:: Given text ::
──────

# Anyone used any of the Fire & Smoke Society sauces or rubs?



## Bigheaded (Apr 18, 2021)

I want to get into making my own, but I want to buy a bunch to see what I like and don't like so I have something to go on.  I'm going to smoke my 1st pork shoulder in a few days. I'm not 100% sure but I think I want to go with a thinner Carolina vinegar sauce. In So Cal and am not seeing anything in way of a Q sauces that fit that. But I did see that Walmart has Fire & Smoke Society Vinegar Carolina Style BBQ Sauce.  Googling I'm not finding anything about it.  Since I want to make it Monday I won't have time to order the Killer Hogs Vinegar sauce or something else off the net. And like I said, I'm not finding anything else at all at my local stores.  Wondering if the Fire & Smoke line's any good. I plan to make my own after I've tried a few so I can know what direction I want to go.


----------



## GonnaSmoke (Apr 18, 2021)

I've never heard of Fire & Smoke. I live in South Carolina and our state is divided into 3 BBQ sauce zones: Mustard based, ketchup based, and vinegar pepper. The vinegar pepper sauce area is towards the eastern side of the state in the Kingstree/Hemingway area and is my wife's favorite. I lean towards red sauces which I make from scratch and am not a big fan of vinegar pepper.

Anyway, when I need vinegar pepper sauce, I buy Shealy's https://shealysbbq.com/sauce.php. It's readily available and I don't have to learn to make it. If you're wanting to make your own, this sauce might be a good one to try.


----------



## mike243 (Apr 18, 2021)

I would make up a few batches and see which you like best, my problem is I like all styles,  when you pull dont cover the meat with sauce, put it on the side . lots of easy reciepe's out there and you will save $ while you search for the perfect 1


----------



## mike243 (Apr 18, 2021)

Don't over look a balsamic sauce if you want to try something different that BBQ joints don't serve


----------



## TNJAKE (Apr 18, 2021)

I tried the fire and smoke from walmart. I thought it was disgusting
	

		
			
		

		
	







The regular one has a very off taste to me. The carolina was so bad I only dipped my finger in for a taste then never used it. Thanks for the reminder to get this out of my fridge and throw it away lol


----------



## h8that4u (Apr 18, 2021)

I have used several of their seasoning's which so far have been good to great, but can not comment on their sauces.


----------



## PPG1 (Apr 18, 2021)

mike243 said:


> I would make up a few batches and see which you like best, my problem is I like all styles,  when you pull dont cover the meat with sauce, put it on the side . lots of easy reciepe's out there and you will save $ while you search for the perfect 1


I prefer ketchup/vinegar based  sauce (Lexington style) as Mike pointed out there are tons of recipes on the net for this sauce.  It's a bit late to buy online but one of the best ready made sauces i've had was from Bridge's (Reds) BBq in Shelby NC.  can be purchased on line.  I believe Lexington BBq also sells theirs which is equally good.  Try some of the recipes on line they are pretty spot on.


----------



## 912smoker (Apr 18, 2021)

Have you tried any from Stubb's  ?
Not sure if they're available there but are pretty good on flavor


----------



## Bigheaded (Apr 18, 2021)

TNJAKE said:


> I tried the fire and smoke from walmart. I thought it was disgusting
> 
> 
> 
> ...

──────

:: Supplied information ::

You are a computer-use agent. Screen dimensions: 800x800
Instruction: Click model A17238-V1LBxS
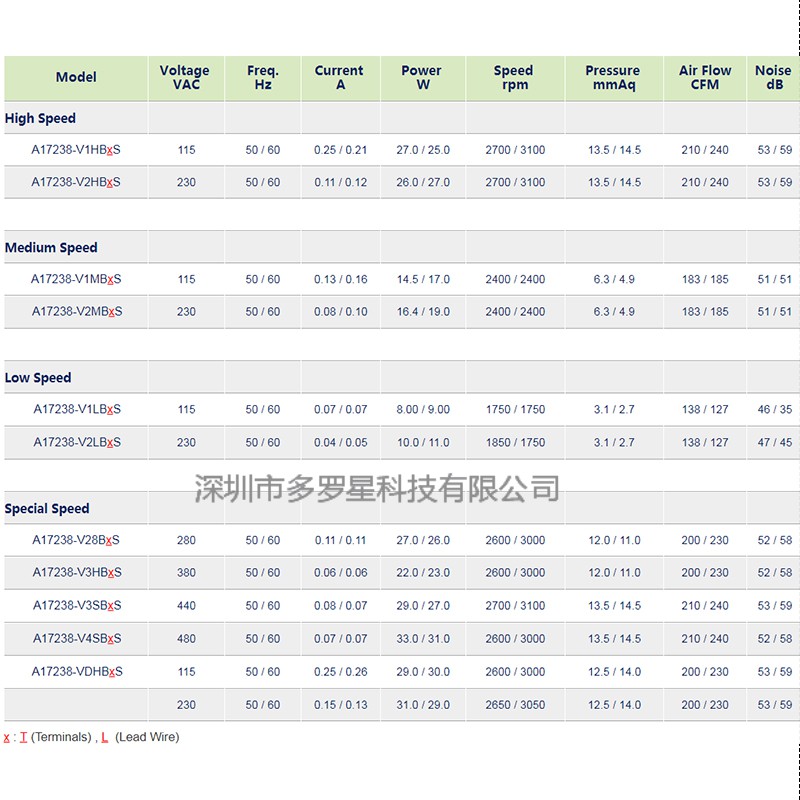[x=76, y=410]
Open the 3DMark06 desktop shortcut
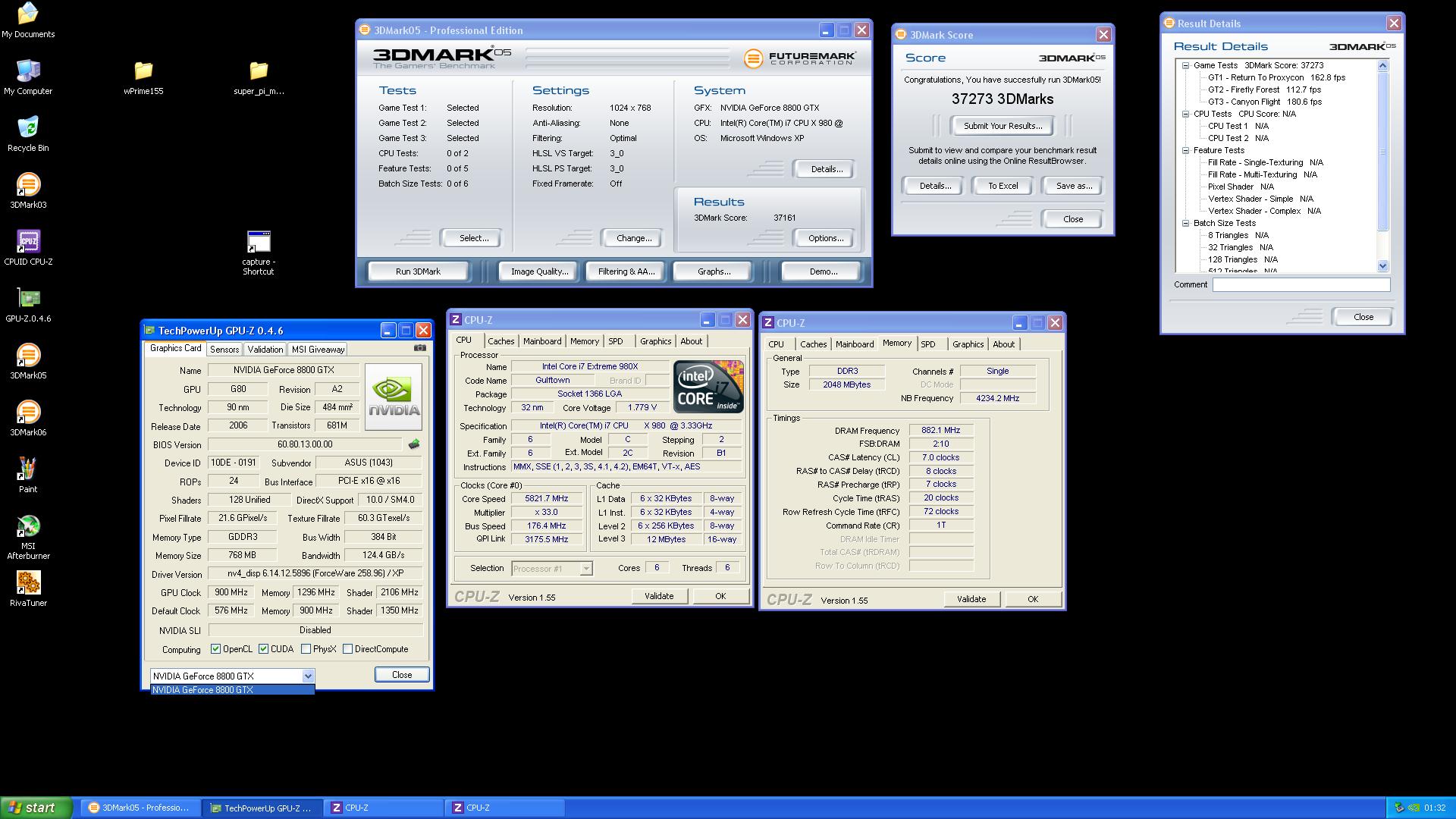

──────

:: Work instructions ::
Continue the forum discussion of Fire & Smoke Society sauces and rubs from the point at which it ends.

:: Task output ::
woooow, hummmm I was a bit curious when all the reviews on Walmart.com pretty much said they were given the product to try and review. But I didn't think a free $5 bottle of BBQ sauce would make people want to  say positive things.  I'm kind of scared to even try it now, but you also got me curious to try them for myself to see just how bad they might be.




912smoker said:


> Have you tried any from Stubb's  ?
> Not sure if they're available there but are pretty good on flavor



Stubb's, Sweet Baby Rays & Famous Daves are  my easy to find go-to's out here.  But none of them at least at the stores I go to have a vinegar based sauce.




mike243 said:


> I would make up a few batches and see which you like best, my problem is I like all styles,  when you pull dont cover the meat with sauce, put it on the side . lots of easy reciepe's out there and you will save $ while you search for the perfect 1



Sauce on the side, simple but I didn't think about that.  I could use Devil Spit for mine and not burn everyone else's mouth.


----------



## GonnaSmoke (Apr 19, 2021)

TNJAKE said:


> I tried the fire and smoke from walmart. I thought it was disgusting
> 
> 
> 
> ...





Bigheaded said:


> woooow, hummmm I was a bit curious when all the reviews on Walmart.com pretty much said they were given the product to try and review. But I didn't think a free $5 bottle of BBQ sauce would make people want to  say positive things.  I'm kind of scared to even try it now, but you also got me curious to try them for myself to see just how bad they might be.



As I posted earlier, I have never heard of it. BUT, if there are those on here who tried it and don't like it, then that's good enough for me. I will not waste my time......


----------



## schlotz (Apr 19, 2021)

There are those that can be satisfied with store bought.  There are those that start with a store bought and tinker.  Then there are those that make their own.  I'll be the first to admit that 30 years ago I started with store bought but, while I could live with some of them out of convenience they never were truly satisfying.   Save a bunch of disappointment and learn to make your own.  It just isn't that difficult.


----------



## Torc (May 20, 2021)

I picked up a few of those sauces not long ago. The one that we really enjoyed was the Carolina Gold.

One perk we found is that the CG didn't have MSG in it, which my wife is allergic to. Sadly she cannot got to her favorite wing joint, Roosters, for that reason and finding a suitable replacement for their sauce is great.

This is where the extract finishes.